A memorial service was held on April 16, 2015, to honour the service and sacrifice of the crew of His Majesty’s Canadian Ship (HMCS) Esquimalt, the last Canadian warship lost to enemy action in the Battle of the Atlantic during the Second World War.
The ceremony marked the 70th anniversary of its sinking.
The service was attended by Captain (Navy) Steve Waddell, CFB Esquimalt Base Commander, Her Worship Barbara Desjardins, Mayor of Esquimalt, and Doug Grant, President of the Esquimalt Legion. Approximately 50 members of the public were present at the ceremony, which included a 21-person Ceremonial Guard and a performance by the Royal Canadian Navy’s Naden Band.
HMCS Esquimalt was conducting a routine anti-submarine patrol in the harbour approaches to Halifax when it was torpedoed by a German U-boat, U-190, on the morning of April 16, 1945, just three weeks before the end of the Second World War.

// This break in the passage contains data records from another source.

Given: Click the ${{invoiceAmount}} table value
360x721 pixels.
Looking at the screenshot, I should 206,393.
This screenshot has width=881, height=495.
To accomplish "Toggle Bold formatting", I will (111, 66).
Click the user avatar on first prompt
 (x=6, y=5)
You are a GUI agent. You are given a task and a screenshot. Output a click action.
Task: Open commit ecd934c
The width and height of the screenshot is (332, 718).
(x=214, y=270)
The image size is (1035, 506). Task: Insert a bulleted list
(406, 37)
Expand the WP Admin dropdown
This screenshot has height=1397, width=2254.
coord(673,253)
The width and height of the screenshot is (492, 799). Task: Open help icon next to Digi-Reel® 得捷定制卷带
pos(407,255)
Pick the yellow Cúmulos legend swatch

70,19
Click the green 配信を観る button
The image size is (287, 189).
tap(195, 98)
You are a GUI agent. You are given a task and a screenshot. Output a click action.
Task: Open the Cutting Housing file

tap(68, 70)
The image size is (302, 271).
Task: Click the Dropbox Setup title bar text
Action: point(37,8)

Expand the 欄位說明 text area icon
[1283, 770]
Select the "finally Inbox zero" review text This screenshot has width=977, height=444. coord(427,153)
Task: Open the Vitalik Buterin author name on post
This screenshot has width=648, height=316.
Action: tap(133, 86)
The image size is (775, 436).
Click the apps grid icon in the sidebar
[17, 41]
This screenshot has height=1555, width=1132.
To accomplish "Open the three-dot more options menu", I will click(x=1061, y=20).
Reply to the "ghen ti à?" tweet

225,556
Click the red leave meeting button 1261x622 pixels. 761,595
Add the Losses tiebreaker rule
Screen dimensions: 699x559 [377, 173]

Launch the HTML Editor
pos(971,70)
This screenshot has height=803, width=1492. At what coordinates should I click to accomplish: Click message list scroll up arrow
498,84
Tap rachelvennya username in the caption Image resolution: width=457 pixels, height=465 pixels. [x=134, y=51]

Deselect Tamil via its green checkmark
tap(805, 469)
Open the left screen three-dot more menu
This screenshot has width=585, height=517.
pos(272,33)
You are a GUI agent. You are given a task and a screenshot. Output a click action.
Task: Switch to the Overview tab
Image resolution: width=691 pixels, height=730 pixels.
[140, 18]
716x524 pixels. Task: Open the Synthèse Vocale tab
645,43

The explosion instantly knocked out the onboard power, preventing the crew from sending out a distress signal. She began to list heavily to starboard, pushing the lifeboat under water, and sank within four minutes.
The surviving members of HMCS Esquimalt’s crew spent six hours adrift on four Carley floats before HMCS Sarnia reached them. They rescued 27 men and recovered the bodies of 13 others. In total, 44 sailors were lost.
The sinking of HMCS Esquimalt is commemorated annually in April at a gathering outside Esquimalt City Hall. She was one of 18 Bangor-class minesweepers built during the Second World War and is the only ship ever to be named after the Township of Esquimalt.